Perhaps it is too farfetched to be useful even as a metaphor, but it seems to me that the Hubble telescope is distantly analogous. After it was launched into orbit, scientists discovered that the Hubble had an optical flaw. Ingeniously, a lens was devised that was flown into orbit and placed in front of the Hubble’s original lens to correct its vision. Hubble was then able to reveal to us remarkable things previously unseen in our own universe.
I recommend that readers of Moroni and the Swastika be prepared to supply their own corrective lens, as it were, a lens of charity and humility, whilst reading David’s sometimes aggravating but still valuable book. I recommend that we try to look at the important information provided and, given that our own record is certainly not flawless, be willing to look beyond any flaws in the presentation of the information about it.
At least since that important moment when President Gordon B. Hinckley and Church Historian Elder Marlin K. Jensen correctly decided such painful historical demons as the Mountain Meadows Massacre cannot be denied or simply ignored, but must be exorcized by rigorous, honest scholarship and compassionate, sincere apologies to the offended parties, it is clear that we cannot sugarcoat the history of the Mormons in the Third Reich, nor can we ignore the information, even in flawed books like this which, however painfully, endeavor to hold our collective feet to the fire.
There are simply too many important lessons at stake. As painful as it is to recount the errors of members of the Church who stumbled onto the wrong side of history when confronted by arguably the world’s most evil regime, it is wrong not to try to learn even from their most excruciating mistakes.
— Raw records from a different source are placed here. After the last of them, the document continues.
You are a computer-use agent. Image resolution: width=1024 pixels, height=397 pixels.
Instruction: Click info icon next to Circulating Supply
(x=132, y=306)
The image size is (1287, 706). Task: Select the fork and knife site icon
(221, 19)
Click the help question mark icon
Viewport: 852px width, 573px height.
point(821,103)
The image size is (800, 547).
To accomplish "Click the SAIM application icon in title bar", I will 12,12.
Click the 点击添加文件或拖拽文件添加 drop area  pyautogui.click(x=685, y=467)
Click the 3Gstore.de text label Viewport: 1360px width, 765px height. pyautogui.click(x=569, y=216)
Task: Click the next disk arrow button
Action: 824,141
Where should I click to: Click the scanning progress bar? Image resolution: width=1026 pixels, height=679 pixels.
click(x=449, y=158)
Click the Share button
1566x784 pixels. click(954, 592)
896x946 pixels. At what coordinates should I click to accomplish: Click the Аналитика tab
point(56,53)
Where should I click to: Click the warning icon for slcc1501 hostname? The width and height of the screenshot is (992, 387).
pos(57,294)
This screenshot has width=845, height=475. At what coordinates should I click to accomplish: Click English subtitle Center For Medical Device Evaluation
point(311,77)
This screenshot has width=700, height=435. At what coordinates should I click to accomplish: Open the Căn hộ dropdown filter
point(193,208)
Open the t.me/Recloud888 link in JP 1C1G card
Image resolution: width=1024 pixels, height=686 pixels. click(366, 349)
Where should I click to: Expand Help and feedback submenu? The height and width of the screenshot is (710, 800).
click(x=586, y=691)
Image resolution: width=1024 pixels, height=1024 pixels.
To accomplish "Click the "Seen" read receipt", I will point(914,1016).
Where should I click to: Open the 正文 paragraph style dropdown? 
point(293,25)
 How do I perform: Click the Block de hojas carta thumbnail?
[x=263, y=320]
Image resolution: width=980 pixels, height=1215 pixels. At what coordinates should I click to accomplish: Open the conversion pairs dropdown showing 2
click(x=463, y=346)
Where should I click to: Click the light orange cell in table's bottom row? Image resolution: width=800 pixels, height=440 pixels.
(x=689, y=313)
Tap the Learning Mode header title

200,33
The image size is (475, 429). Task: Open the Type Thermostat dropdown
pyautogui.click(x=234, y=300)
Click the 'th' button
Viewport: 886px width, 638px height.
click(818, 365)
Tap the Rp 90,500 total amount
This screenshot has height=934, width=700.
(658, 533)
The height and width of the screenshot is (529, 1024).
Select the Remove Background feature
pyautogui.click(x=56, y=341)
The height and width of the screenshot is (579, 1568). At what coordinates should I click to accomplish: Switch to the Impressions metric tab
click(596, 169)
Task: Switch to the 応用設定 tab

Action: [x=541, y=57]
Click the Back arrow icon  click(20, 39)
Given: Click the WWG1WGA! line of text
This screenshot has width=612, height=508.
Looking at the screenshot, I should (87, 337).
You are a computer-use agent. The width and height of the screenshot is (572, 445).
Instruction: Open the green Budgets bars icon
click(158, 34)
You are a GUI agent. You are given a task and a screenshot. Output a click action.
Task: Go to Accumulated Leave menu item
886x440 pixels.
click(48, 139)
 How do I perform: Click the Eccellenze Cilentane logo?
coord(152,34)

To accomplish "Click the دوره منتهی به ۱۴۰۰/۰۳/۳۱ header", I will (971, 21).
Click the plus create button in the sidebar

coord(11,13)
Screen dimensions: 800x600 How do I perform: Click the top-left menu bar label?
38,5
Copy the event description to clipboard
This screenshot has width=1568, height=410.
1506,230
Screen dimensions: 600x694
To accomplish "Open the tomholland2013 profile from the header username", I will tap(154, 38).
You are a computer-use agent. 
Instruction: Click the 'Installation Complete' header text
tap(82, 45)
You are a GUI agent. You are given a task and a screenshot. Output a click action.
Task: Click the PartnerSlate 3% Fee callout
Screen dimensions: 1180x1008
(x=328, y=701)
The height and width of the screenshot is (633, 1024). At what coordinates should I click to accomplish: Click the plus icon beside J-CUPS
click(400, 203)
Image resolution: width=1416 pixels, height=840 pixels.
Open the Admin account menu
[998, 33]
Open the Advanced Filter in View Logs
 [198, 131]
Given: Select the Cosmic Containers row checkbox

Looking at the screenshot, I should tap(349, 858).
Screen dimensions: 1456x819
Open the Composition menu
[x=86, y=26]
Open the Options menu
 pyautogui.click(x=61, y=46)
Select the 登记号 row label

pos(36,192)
Conversely, we must also learn important positive lessons from those heroic Saints who defied the world’s most evil regime. How did they do it? How did they avoid all the pitfalls? Why did they come out on the right side of history? Here are a few possible examples of lessons we could and should learn:

While visiting in 2007 the Villa Wannsee, outside Berlin, site of the infamous planning meetings for the “Final Solution to the Jewish Problem” presided over by Adolf Eichmann, I was intrigued – and, frankly, shocked – to learn from a display there that from within Germany proper – not counting places outside its borders like Poland with much larger Jewish populations – the Nazis actually murdered more homosexuals even than Jews.
I am convinced that the sobering fact of the existence and extent of such homicidal Nazi homophobia, if more widely known and better understood among Mormons today, could have an important tempering effect on current thinking about how disciples of the Prince of Peace should speak about and behave toward members of the LGBT community, especially recalling how homophobia was falsely viewed in the Third Reich as a lofty moral position, the taking of a righteous religious stand against sinful monsters portrayed by Fascist hate-mongers as an imminent danger to society.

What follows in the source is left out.